Meer zware vrachtvoertuigen op de weg
Op de Nederlandse wegen rijden steeds meer zware vrachtvoertuigen. Volgens het Centraal Bureau voor de Statistiek (CBS) kwamen er afgelopen jaar opnieuw meer zogeheten trekkers, trucks met opleggers, bij. Het aantal ‘normale’ vrachtauto’s nam wel iets af.
Sinds 2011 zijn er al meer trekkers dan vrachtauto’s. Begin dit jaar telde het Nederlandse voertuigenpark 74.000 trekkers en 62.000 vrachtauto’s. Bij elkaar waren dus ruim 136.000 zware voertuigen, aldus het CBS. Dat komt neer op een stijging van 1,3 procent in vergelijking met begin 2016.
De toename komt geheel op het conto van de trekkers, waarvan er bijna 2000 bijkwamen. Het aantal vrachtauto’s daalde juist met een kleine driehonderd voertuigen.
Trekkers zijn erg efficiënt in gebruik. Een chauffeur hoeft niet te wachten tijdens het lossen maar kan in principe meteen weer de weg op met een andere oplegger achter de trekker.
Opleggers worden voornamelijk gevuld met stukgoederen, voertuigen en machines. Bijna een kwart van dit vervoer bestaat uit het bezorgen van voedingsproducten, bijvoorbeeld levensmiddelen van distributiecentra naar winkelketens. Vrachtauto’s worden vaker ingezet voor het transport van zand, grind, cement en bouwmaterialen.

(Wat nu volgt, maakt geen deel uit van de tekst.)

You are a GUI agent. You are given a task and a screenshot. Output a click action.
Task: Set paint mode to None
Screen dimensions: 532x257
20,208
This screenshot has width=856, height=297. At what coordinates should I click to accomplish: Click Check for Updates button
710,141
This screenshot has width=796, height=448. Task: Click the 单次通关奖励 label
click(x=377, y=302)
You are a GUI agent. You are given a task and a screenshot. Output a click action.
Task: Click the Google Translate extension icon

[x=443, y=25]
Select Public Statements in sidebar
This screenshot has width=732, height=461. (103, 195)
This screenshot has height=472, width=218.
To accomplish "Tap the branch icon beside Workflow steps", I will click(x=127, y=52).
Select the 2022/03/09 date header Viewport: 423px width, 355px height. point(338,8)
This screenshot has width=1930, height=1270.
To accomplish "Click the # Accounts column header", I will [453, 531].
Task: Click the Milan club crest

Het statistiekbureau houdt ook bij hoeveel opleggers er zijn die door de trekkers kunnen worden getrokken. Dat aantal is de laatste tijd harder opgelopen dan het aantal trekkers. Er kwamen er vorig jaar 6000 bij, waarmee het totaal op 149.000 kwam. Daarmee waren er tweemaal zoveel opleggers als trekkers.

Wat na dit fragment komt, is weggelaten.